De snijmaïskuilen die tot nu toe geanalyseerd zijn door Eurofins Agro, bevatten 345 gram/kg droge stof. De gemiddelde voederwaarde van de snijmaïskuilen komt uit op 989 VEM.
Met 345 gram droge stof per kg ligt het zetmeelgehalte iets boven het niveau van vorig jaar. In een normaal groeiseizoen, zo meldt Eurofins, ligt het zetmeelgehalte rond de 370 tot 380 gram/kg droge stof. Dit jaar is de spreiding in gehalte groot. Negentig procent van de monsters bevat tussen de 240 en 412 gram/kg droge stof.
Mais uit Utrecht en Zuid Holland komt dit jaar met gemiddeld 376 gram/kg droge stof uit op een normaal niveau. In Gelderland en Overijssel blijft, met name door de droogte afgelopen zomer, het zetmeelgehalte op 333 steken.
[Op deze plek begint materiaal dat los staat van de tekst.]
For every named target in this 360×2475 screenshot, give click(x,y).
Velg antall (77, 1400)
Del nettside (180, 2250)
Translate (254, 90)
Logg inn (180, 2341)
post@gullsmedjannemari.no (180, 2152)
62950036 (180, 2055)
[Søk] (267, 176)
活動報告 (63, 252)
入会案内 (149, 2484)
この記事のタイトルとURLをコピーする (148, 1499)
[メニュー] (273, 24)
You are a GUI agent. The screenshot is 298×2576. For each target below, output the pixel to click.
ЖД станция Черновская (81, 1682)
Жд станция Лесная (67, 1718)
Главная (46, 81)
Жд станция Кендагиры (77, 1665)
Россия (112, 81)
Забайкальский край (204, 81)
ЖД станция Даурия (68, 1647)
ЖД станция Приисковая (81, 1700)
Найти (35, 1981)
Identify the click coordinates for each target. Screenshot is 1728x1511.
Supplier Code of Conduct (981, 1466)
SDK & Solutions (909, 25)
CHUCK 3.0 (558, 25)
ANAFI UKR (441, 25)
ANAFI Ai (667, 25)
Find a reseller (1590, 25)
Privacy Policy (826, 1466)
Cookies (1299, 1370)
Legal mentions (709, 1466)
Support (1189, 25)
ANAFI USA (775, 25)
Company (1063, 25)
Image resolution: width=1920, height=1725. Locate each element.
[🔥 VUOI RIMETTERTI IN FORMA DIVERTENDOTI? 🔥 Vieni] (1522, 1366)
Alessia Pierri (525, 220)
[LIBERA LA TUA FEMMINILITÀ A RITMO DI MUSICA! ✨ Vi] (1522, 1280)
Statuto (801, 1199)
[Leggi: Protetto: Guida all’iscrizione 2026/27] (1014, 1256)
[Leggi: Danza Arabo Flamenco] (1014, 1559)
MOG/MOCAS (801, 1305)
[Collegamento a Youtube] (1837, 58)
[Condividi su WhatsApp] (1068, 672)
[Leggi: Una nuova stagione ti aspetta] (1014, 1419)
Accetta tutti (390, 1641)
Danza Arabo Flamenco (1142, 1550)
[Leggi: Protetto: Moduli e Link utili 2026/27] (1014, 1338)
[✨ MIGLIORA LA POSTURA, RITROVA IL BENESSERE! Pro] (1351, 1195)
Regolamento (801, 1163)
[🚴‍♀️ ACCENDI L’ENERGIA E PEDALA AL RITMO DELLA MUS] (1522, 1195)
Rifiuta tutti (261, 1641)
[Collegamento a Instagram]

De bestendigheid van het zetmeel is gemiddeld 29% en de verwachting is dat dit percentage nog wat oploopt, als meer afgerijpte mais wordt bemonsterd en geanalyseerd.
De gemiddelde voederwaarde van de snijmaiskuilen komt uit op 989 VEM. De verschillen liggen tussen 765 en 1085 VEM. De snijmaiskuilen in Flevoland scoren gemiddeld met 979 VEM iets lager dan Zuid-Holland (992 VEM).